If true, this finding can only strengthen the case for free mass distribution: this is the only way to achieve sustained high density net coverage, to maximise the impact of a single mosquito net on malaria morbidity and mortality not only amongst the person who is lucky enough to be sleeping under it but also amongst his neighbour who is nearly as lucky to be sleeping in a village with high net coverage and a low mosquito population.
The people of Gai wanted nets but could not afford them. We hope that, as the evidence grows for the efficacy of free mass distribution, more malaria-endemic villages in Africa can benefit from this necessity.
Stephanie MS Wilmore and Rose J Crane
Royal Free and University College Medical School,
London WC1E 6BT
s.wilmore@ucl.ac.uk, and r.crane@ucl.ac.uk
(1) World Health Organisation News Release. WHO releases new guidance on insecticide-treated mosquito nets. 16/08/2007.
(2) Xan Rice 20/08/07 The Hindu (ePaper) Nets halve child deaths from malaria. http://www.thehindu.com/2007/08/20/stories/2007082059731800.htm (Accessed: 30/09/2007)
(3) Akpata-Ohohe B. Kenya: new course of action on ITN, Africa Today. , 31/08/07 <http://africatoday.eh7.co.uk/cgi-bin/public.cgi?sub=news&action=one&cat=65&id=1153>
(4) Fegan GW, Noor AM, Akhwale WS, Cousens S, Snow RW, Effect of expanded insecticide-treated bednet coverage on child survival in rural Kenya: a longitudinal study. Lancet 2007; 370: 1035-39.
(5) Science at WHO and UNICEF: the corrosion of trust. Lancet Editorial 2007; 370: 1007.
(6) Kochi A. Science at WHO. Lancet Editorial published online October 1 2007 DOI: 10.1016/s0140-6736(07)61518-9.
(7) Lengeler C. Programme diversity is the key to success of insecticide-treated bednets.
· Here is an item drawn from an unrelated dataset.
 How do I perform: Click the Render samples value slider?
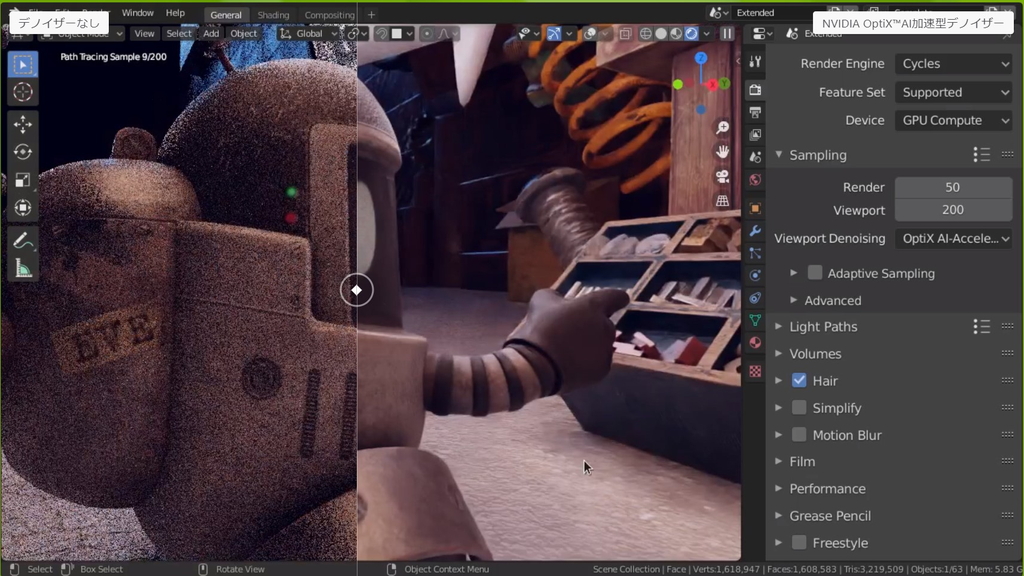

Lancet 2007; 370: 1009-10.
(8) Noor AM, Amin AA, Akhwale WS, Snow RW. Increasing access and decreasing inequity to insecticide-treated net use among rural Kenyan children. PLoS Med 2007; 4: e255.
(9) Population Service International Malaria Control Kenya Brief. Mosquito net coverage of vulnerable groups reaches 50% in Kenya. April 2006. <http://www.psi.org/malaria/pubs/Kenya-ITN-program.pdf>
(10)Teklehaimanot A, Sachs JD, Curtis C. Malaria control needs mass distribution of insecticidal bednets. Lancet 2007; 369: 2143-36.
(11) Killeen GF, Smith TA, Ferguson HM, Mshinda H, Abdulla S, Lengeler C, Kachur SP. Preventing childhood malaria in Africa by protecting adults from mosquitoes with insecticide-treated nets. PLoS Med 2007; 4(7): e229.
Bookmark on delicious | Digg


December 18th, 2007 at 2:33 pm
Just read this nice synthesis. While I agree that free bednet distribution can very rapidly achieve high and equitable coverage, the point made towards the end - that free mass distribution “is the only way to achieve sustained high density net coverage” is most likely not the case. Mass distribution can for instance not reach out to those children born after a campaign (or between campaigns), and sustainability of free distribution can not be guaranteed because eternal funding cannot be taken for granted. This is nicely demonstrated by the outcomes of the rolling continuation funding process at the Global Fund. Existing projects can be changed or ended after every funding period. If countries have to switch to commercial distribution because they cannot afford financing free distributions with their own budget, the lack of a commercial distribution chain may backfire on any previous efforts. That’s where the argument for programme diversity originates. It’s not about either - or. It’s about finding the best solutions for each setting.